Your acumen makes one roll about laughing incessantly. You say that the Courts should only pronounce verdicts that are ‘implementable’! Well why then should we have Courts?  Each one to himself and let us revel in anarchy, the powerful wins over the meek and the marginalised. Worst still is your comment on the Court verdict deciding the 500 meter distance of liquor vending shops from State and National highways. Do you know that , the Court could have refused to make suitable amendments to the verdict on alcohol vending shops, because right to consume alcohol is not a fundamental right but as the merit dictated when a verdict has to be reviewed it was done. As for loud speakers blaring from mosques and other religious places, is it not a collective contempt and dishonor of the Court ruling by one and all? If someone goes back with a petition contempt of Court will befall on quite a few. Well mister this disregard of a Court verdict is by no means an achievement to be proud of for a society that calls itself civilised.

 “In case of Sabarimala, I believe, the interpretation of the Supreme Court is flawed and against the grain of Hindu faith and the religious freedom as defined by Dr. Amabaedkar the founder of the Indian Constitution.” Oh goodness Mister Vivek Agnihotri, you are blundering nonsense, idiocy and ignorance at every turn. In the first place there was no founder for the Indian Constitution. Mr.Ambaedkar was the Chairman of the Constitution drafting committee and independent India’s first law minister, not the founder.

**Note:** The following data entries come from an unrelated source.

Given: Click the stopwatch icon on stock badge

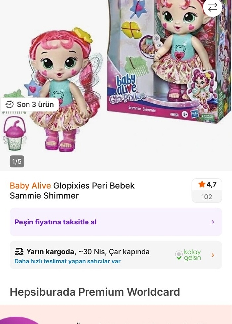Looking at the screenshot, I should (10, 105).
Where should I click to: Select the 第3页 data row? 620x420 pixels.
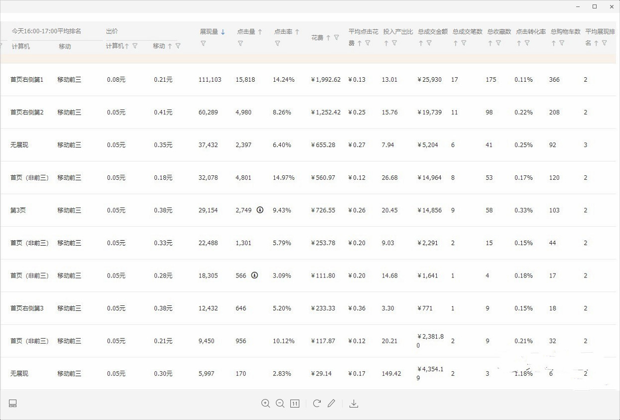point(19,210)
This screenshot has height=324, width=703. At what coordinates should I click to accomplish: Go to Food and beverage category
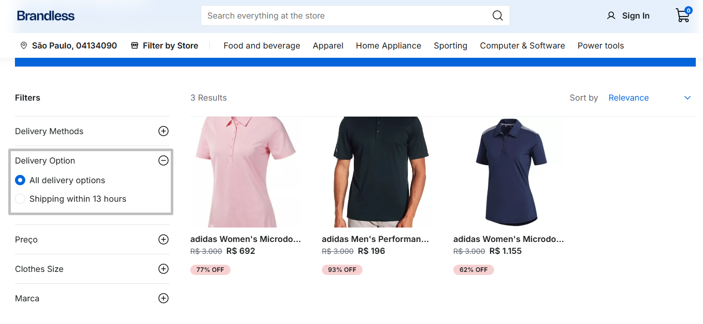(261, 45)
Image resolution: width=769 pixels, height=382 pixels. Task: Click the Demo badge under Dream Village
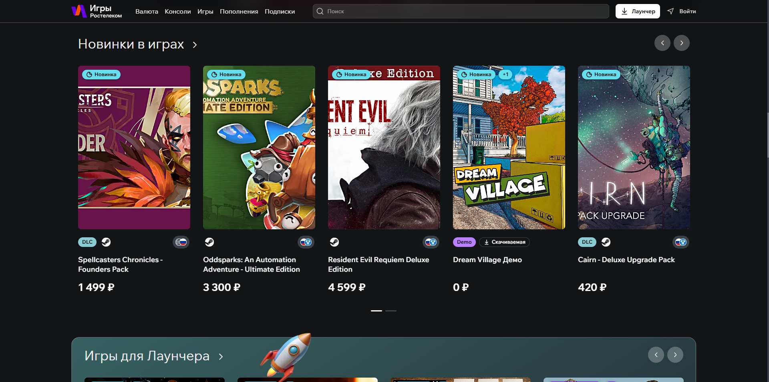[x=464, y=242]
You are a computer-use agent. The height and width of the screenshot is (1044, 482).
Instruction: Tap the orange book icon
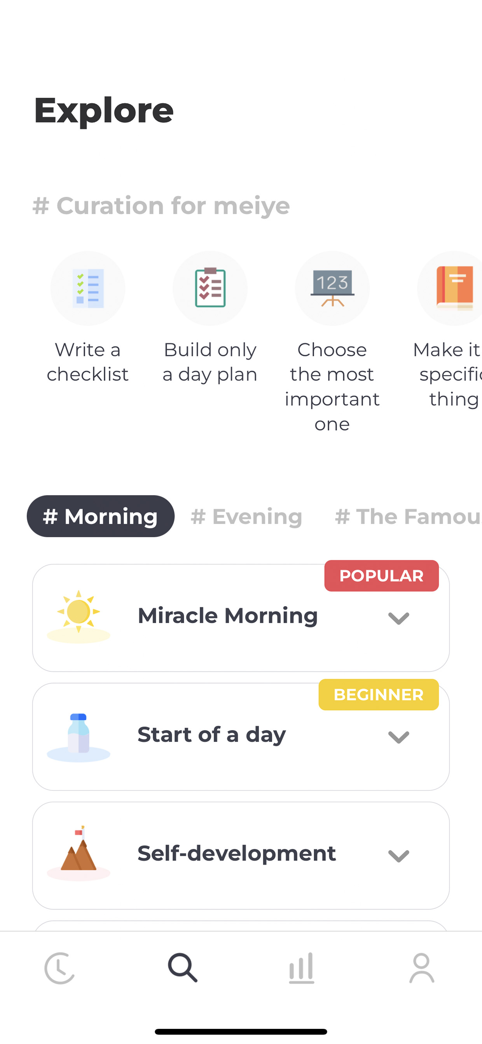point(454,288)
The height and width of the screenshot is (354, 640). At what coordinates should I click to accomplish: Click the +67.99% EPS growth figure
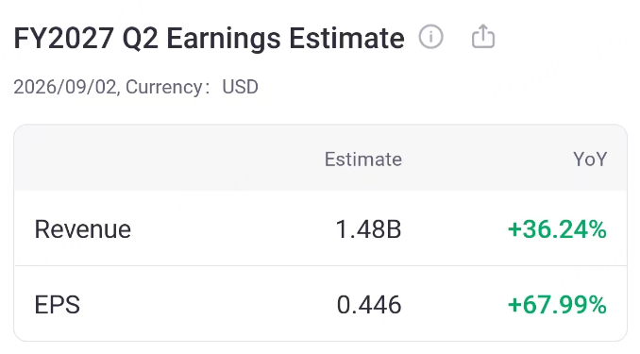(557, 305)
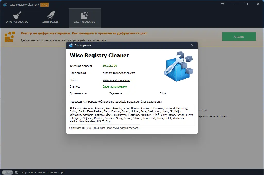Switch to the Очистка реестра tab
This screenshot has width=264, height=175.
pyautogui.click(x=16, y=22)
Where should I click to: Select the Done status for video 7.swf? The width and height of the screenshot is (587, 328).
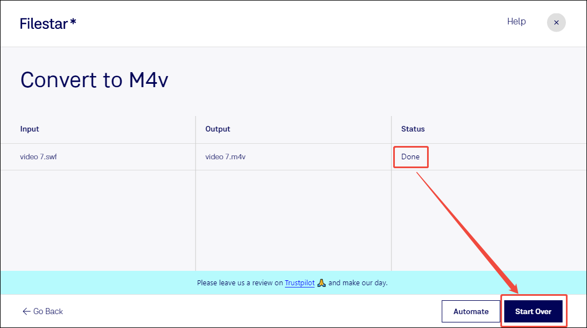pos(410,157)
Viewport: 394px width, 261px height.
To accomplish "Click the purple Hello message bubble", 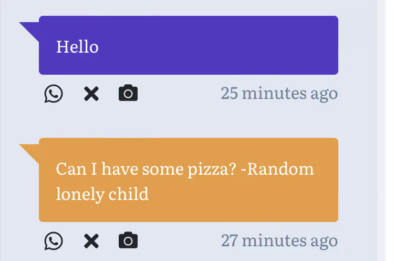I will point(210,45).
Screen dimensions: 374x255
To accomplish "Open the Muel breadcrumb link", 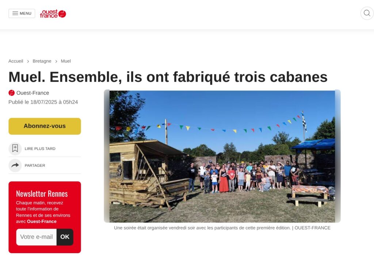I will click(66, 61).
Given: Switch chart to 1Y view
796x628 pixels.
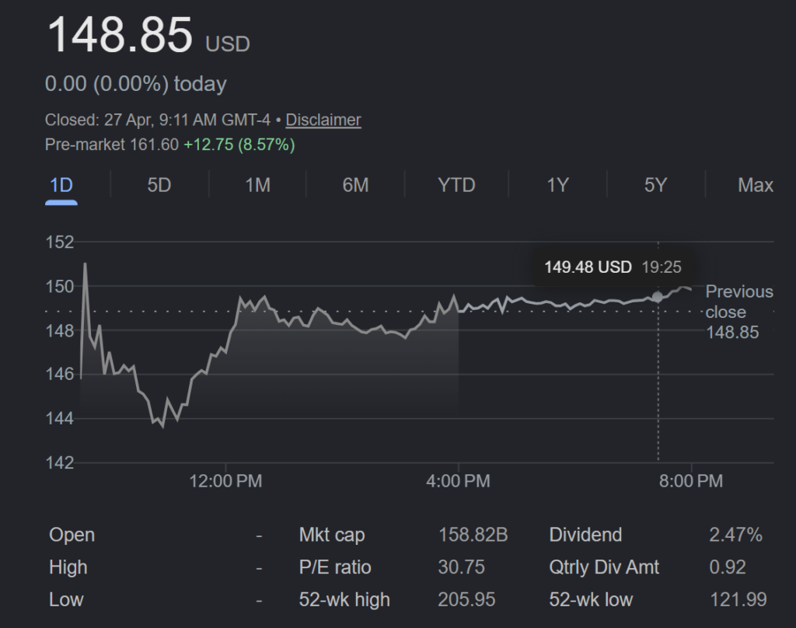Looking at the screenshot, I should point(557,185).
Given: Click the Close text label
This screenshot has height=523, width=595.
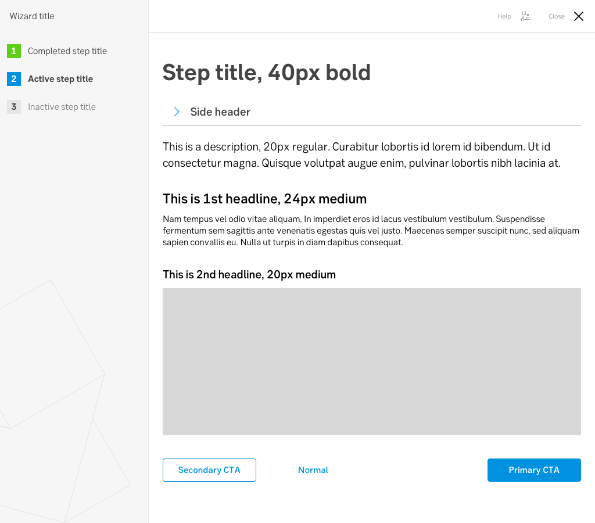Looking at the screenshot, I should coord(555,16).
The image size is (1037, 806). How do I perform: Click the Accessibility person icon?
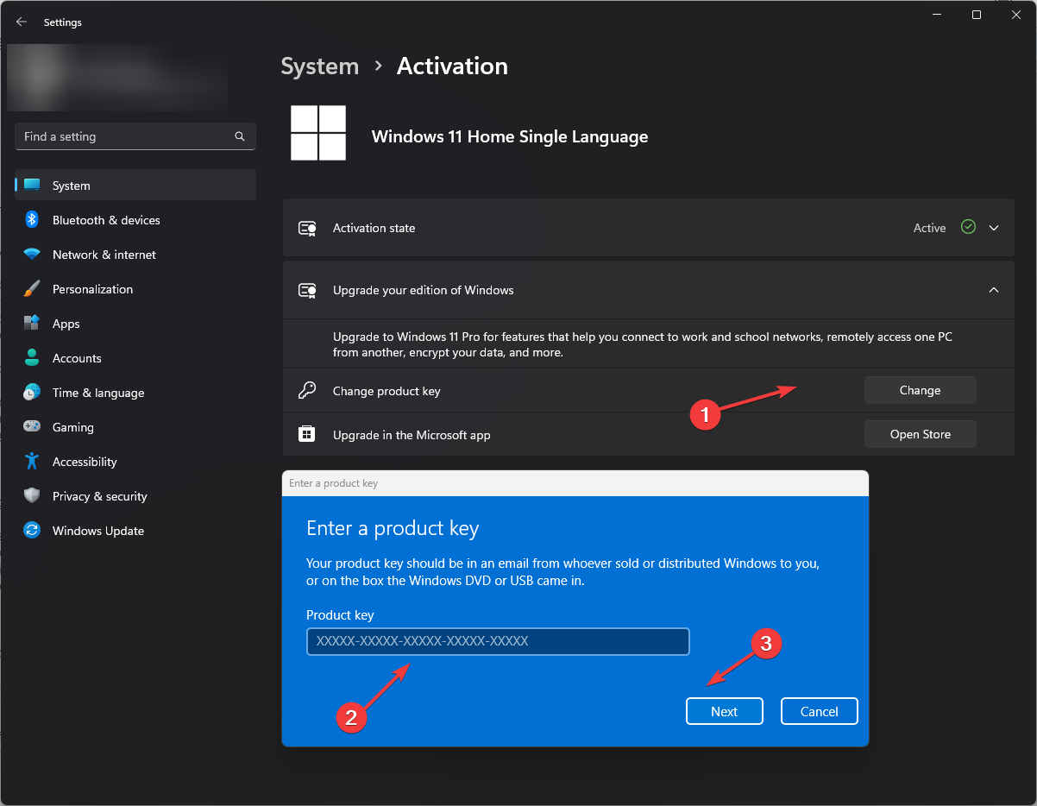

There were 7 prominent members in the committee and they were not nitwits or Hindumahasbha/RSS bigots.  Now, the Courts decide matters on merit and at the touch stone of Constitutional provisions and there the fundamental rights predominate. Hence you saying that the Courts are to honour the grain of Hindu faith or for that matter any faith is outright rubbish and a vacuous statement. India is not a theocratic State!

Have you heard of the Vaikom Satygraham (1924-25) which was against the Brahmin custom that banned low caste, dalits and untouchables from thoroughfares around the Vaikom Siva temple? Have you heard about the Guruvayoor Temple Satygraham (1931-32) which was for the rights of untouchables to enter the temple? Have you heard about the “Villuvandi’ agitation spearheaded by the great social reformer Ayankali which was to assert rights of untouchables to walk the thoroughfare? Do you know that the Temple Entry proclamation by the erstwhile Travancore Maharaja offended the traditionalist Brahmins and the custodians of customs? Have you heard about the consecration of the deity of Siva at Aruvipuram , Kerala by the social reformer Sree Narayan Guru a low caste? That was grossly offensive and against all tradition and custom. Well one can lay out to you scores of such iconoclasm and rejection of age long customs & traditions. Kerala society evolved through rejections and imbibing, all societies do and longevity of customs is only as long as the spirit of time.

I think Mister Agnihotri, you need to also read a bit of Kerala history and the role reformation played in the social life. I encourage you to do that than sit in your damn ivory elitist tower and regurgitate utter nonsense and ill will.

You state, “Judiciary’s foremost duty is the protection of that faith….” Again you blare loud your ignorance and naiveté if not gross stupidity. Go back get the copy of the Indian Constitution and read it, carefully and see if you can soak up the core values enshrined in it. If it does, you too would, I promise become an ‘Urban Naxal’!